I know this question is quite old, but I have tried something similar over the last few days and actually got quite frustrated as it took me a long while figure out the solution. So maybe I can spare someone some hassle.
Similarly to the TO I tried to create an Alexa Skill to play Youtube Audio. This can be done with pafy and as pointed out in the question by using bestaudio = video.getbestaudio()
. As we do not intend to download the audio it is not necessary to specify the format. The resulting link will be of the .webm format, but only with the audio part, which can be tested by opening the link in a browser.
Here is a code example for this part:
import pafy
def get_audio(url):
video = pafy.new(url)
best = video.getbestaudio()
return best.url
yt_url = "https://www.youtube.com/watch?v=iu7289s7l64"

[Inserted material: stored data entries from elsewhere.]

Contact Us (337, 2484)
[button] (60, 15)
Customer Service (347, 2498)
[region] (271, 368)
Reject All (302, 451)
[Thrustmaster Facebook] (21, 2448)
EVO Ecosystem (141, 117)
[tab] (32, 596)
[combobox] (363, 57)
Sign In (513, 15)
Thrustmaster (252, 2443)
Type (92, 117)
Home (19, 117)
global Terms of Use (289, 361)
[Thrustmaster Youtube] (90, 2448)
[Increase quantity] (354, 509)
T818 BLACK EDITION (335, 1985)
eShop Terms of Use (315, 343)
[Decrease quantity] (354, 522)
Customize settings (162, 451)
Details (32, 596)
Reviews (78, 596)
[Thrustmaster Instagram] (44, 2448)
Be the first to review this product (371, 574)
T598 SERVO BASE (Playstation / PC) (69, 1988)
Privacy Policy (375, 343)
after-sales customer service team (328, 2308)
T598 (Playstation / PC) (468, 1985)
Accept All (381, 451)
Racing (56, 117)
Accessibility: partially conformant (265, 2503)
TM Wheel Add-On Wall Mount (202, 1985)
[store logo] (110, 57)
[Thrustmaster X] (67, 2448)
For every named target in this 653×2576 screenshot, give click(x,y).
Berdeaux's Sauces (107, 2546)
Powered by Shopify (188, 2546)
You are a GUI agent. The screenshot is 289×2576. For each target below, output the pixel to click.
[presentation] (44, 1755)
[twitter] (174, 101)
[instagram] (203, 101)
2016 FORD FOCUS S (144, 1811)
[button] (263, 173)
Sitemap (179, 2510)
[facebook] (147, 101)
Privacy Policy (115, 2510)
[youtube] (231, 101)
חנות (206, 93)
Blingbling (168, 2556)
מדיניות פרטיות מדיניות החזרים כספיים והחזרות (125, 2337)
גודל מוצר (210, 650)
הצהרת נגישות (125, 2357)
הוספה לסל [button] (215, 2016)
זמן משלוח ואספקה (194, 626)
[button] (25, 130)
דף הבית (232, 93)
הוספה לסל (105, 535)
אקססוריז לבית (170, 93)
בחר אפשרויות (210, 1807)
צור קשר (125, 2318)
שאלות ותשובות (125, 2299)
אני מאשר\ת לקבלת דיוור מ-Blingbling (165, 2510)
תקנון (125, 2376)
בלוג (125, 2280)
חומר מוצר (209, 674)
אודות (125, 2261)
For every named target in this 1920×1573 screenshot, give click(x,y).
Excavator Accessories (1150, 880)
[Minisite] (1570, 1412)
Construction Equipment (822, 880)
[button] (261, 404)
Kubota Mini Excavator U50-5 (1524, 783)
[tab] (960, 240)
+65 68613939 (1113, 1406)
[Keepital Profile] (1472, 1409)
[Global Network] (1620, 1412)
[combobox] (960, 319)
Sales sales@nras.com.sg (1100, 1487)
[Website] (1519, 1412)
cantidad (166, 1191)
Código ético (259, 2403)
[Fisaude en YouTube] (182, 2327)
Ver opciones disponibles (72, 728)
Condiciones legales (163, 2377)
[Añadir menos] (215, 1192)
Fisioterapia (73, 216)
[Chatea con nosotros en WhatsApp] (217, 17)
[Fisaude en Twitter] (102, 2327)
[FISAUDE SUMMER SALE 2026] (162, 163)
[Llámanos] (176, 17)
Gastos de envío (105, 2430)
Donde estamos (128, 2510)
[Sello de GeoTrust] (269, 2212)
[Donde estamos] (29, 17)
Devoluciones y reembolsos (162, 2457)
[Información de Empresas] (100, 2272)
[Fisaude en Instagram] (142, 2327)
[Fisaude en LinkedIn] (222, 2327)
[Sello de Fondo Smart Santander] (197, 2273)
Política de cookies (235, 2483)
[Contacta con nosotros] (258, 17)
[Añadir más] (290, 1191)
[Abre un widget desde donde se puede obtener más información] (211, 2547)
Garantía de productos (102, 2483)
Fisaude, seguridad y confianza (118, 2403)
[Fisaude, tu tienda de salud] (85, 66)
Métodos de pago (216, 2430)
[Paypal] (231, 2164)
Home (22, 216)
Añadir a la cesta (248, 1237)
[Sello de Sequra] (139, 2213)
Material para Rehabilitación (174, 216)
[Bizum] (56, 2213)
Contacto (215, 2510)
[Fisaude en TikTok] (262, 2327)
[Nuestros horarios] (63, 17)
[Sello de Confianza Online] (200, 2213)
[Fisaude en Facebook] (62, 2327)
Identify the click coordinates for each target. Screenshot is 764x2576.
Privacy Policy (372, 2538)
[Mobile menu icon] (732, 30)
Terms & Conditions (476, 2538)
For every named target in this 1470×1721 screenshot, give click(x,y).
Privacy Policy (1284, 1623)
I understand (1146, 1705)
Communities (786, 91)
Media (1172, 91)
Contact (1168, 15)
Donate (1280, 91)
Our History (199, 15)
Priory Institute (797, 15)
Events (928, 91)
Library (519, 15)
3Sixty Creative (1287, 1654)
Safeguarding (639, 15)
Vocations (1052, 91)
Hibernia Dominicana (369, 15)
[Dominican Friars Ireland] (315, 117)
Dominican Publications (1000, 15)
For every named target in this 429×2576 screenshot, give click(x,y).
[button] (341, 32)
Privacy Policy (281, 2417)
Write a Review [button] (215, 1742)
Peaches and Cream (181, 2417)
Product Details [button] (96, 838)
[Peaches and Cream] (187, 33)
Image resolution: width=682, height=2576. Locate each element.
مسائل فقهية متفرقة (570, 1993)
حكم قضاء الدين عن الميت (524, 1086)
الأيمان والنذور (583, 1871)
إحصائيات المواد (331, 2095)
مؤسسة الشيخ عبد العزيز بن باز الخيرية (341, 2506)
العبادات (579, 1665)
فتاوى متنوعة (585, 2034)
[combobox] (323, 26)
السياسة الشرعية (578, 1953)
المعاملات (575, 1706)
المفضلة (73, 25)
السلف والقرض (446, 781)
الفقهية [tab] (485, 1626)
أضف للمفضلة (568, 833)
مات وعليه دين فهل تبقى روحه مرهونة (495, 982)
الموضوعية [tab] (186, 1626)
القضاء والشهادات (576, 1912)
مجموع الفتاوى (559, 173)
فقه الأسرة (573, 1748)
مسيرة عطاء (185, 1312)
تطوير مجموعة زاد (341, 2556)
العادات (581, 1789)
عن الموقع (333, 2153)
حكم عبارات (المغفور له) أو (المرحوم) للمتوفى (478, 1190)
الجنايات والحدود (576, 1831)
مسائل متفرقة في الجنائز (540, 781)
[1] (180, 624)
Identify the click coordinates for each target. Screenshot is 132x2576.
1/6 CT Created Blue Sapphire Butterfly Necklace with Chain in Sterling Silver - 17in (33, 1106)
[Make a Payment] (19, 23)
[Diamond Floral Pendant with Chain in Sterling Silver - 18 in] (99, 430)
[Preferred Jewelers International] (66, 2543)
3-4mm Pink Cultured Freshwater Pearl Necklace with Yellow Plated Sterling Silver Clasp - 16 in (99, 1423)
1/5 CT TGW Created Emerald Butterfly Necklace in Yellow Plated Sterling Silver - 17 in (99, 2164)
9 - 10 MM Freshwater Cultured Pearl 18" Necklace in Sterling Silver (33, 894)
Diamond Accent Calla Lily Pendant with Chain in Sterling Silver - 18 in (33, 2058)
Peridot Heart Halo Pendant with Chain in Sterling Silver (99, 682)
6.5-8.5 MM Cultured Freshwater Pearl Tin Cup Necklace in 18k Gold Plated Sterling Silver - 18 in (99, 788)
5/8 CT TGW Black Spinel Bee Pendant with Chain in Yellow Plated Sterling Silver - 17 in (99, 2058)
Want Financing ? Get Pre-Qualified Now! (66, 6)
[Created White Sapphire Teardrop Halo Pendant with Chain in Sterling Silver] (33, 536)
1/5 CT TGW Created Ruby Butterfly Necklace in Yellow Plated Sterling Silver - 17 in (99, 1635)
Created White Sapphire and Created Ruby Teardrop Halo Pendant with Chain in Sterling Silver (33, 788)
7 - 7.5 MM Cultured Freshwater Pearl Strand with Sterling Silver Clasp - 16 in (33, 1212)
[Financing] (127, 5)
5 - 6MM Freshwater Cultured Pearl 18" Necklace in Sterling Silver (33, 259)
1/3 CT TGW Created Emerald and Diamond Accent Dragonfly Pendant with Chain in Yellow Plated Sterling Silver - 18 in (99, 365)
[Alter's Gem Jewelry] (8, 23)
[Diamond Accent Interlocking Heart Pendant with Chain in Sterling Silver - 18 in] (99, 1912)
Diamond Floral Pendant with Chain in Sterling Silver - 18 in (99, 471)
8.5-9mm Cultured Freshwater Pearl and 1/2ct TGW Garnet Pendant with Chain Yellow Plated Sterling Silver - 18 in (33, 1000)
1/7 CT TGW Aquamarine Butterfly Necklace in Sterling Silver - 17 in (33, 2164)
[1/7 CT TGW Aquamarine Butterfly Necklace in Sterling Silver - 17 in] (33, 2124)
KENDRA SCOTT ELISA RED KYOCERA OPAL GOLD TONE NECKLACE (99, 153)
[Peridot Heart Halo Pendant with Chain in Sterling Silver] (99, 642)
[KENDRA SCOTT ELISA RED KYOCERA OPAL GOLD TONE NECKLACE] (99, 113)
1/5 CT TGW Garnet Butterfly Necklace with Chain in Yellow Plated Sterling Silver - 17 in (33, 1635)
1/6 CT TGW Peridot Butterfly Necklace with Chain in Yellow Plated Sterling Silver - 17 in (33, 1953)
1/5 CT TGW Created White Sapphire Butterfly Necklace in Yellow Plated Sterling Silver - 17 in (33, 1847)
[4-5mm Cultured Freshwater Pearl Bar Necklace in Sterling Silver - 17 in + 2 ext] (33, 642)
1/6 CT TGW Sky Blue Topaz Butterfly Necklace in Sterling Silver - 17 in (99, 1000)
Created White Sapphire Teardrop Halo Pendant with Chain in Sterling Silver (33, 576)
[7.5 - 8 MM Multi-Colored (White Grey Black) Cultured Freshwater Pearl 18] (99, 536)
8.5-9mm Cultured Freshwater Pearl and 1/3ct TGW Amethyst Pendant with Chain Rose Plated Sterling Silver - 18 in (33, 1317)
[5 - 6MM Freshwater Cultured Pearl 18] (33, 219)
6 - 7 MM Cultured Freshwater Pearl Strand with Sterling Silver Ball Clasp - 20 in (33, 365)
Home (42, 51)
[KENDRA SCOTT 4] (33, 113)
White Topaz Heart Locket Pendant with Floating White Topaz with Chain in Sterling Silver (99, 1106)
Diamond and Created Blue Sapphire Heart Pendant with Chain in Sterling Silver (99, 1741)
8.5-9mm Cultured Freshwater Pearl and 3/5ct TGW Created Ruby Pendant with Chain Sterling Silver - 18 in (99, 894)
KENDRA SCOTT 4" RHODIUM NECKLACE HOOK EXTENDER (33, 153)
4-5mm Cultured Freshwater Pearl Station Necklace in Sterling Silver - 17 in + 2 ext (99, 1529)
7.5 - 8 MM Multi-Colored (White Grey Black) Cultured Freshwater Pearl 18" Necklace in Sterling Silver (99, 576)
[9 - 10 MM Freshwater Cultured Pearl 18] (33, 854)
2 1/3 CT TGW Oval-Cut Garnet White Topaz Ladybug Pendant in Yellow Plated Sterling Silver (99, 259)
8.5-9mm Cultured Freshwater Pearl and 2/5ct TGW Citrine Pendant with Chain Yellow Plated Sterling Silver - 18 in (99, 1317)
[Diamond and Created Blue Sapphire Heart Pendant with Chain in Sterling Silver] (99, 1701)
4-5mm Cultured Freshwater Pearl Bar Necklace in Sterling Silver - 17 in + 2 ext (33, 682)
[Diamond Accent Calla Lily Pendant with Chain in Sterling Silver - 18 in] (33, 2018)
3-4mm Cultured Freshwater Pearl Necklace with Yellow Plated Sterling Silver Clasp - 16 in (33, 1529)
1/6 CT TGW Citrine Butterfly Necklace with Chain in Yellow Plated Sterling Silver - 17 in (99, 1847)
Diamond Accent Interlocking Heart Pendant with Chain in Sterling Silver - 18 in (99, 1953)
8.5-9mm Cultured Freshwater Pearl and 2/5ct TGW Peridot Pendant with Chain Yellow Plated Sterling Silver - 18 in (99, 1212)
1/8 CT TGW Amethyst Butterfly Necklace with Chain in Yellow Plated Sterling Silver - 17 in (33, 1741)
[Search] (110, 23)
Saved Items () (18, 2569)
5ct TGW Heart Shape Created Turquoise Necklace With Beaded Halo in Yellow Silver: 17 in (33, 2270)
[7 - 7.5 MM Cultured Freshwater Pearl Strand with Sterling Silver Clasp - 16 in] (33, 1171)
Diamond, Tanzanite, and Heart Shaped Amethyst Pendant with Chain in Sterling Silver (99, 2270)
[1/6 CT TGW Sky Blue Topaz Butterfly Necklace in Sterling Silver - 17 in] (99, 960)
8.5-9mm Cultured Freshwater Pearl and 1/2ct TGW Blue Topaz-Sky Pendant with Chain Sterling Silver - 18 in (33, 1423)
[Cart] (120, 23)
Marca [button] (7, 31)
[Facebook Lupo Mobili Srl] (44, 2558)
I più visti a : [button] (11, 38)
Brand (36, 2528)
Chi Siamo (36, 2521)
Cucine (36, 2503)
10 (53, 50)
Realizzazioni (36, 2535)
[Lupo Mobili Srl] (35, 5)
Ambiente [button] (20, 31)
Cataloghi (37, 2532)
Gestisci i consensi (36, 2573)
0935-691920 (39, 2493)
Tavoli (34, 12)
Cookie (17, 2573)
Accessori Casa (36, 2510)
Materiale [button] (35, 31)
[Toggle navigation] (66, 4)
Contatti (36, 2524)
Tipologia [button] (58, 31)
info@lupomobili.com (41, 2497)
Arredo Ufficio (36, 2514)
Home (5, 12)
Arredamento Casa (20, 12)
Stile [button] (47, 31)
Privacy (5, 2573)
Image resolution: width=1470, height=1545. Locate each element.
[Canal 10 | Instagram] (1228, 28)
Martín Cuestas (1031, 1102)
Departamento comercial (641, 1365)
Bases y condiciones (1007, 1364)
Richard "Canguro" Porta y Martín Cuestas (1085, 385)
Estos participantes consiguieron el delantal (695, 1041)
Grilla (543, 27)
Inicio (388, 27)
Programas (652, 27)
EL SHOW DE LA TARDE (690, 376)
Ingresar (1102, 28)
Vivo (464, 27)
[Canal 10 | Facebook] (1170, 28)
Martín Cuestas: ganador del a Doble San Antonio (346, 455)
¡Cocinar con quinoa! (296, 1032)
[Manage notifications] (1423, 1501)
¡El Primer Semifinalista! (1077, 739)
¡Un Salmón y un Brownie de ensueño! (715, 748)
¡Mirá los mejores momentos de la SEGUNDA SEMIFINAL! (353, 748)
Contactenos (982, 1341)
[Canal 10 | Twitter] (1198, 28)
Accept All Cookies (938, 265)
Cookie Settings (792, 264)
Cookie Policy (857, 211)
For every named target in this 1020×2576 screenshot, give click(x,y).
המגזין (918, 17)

audio_url = get_audio(yt_url)
print(audio_url)
This actually runs fine for me locally. However, when deploying the code to AWS Lambda it wouldn't work. Alexa would report a problem with the requested skill response, and CloudWatch didn't show any error or log output.
There are two things to take care of here:
- Ensure that the library is packaged and uploaded. This however, will throw an error in the CloudWatch Logs, and is no difficult issue when using the new ASK CLI 2.x when pafy and youtube-dl is added in the requirement.txt. When using an older version of ASK CLI (1.x), I had problems with that, as the requirement.txt was ignored.
- Increase the Timeout of the Lambda function in the AWS Console. By default it is set to 3s, which is way to short in this case. The calls for long videos seem to take up to 10s, to be safe I set it to 30s. This is way longer than what the call needs locally for some reason (if anyone has insights on this, I'd be curious). However, this is what got me stuck.
As the TO also asks of how to invoke the audio stream, here is my solution to this:
class StoryIntent(AbstractRequestHandler):
def can_handle(self, handler_input):
# type: (HandlerInput) -> bool
return ask_utils.is_intent_name("StartPlayingIntent")(handler_input)
def handle(self, handler_input):
# type: (HandlerInput) -> Response
yt_url = "https://www.youtube.com/watch?v=iu7289s7l64"
url = get_audio(yt_url)
return handler_input.response_builder.speak('I am starting to play the story').add_directive(
PlayDirective(
play_behavior=PlayBehavior.REPLACE_ALL,
audio_item=AudioItem(
stream=Stream(
token=url,
url=url,
expected_previous_token=None),
metadata=None
)
)
).set_should_end_session(True)
I'm not sure if at the time when this question was answered the code above was working. By today class-based intents are common, so here we go.
tl:dr Increase the Timeout of the Lambda Function, the default is way to short.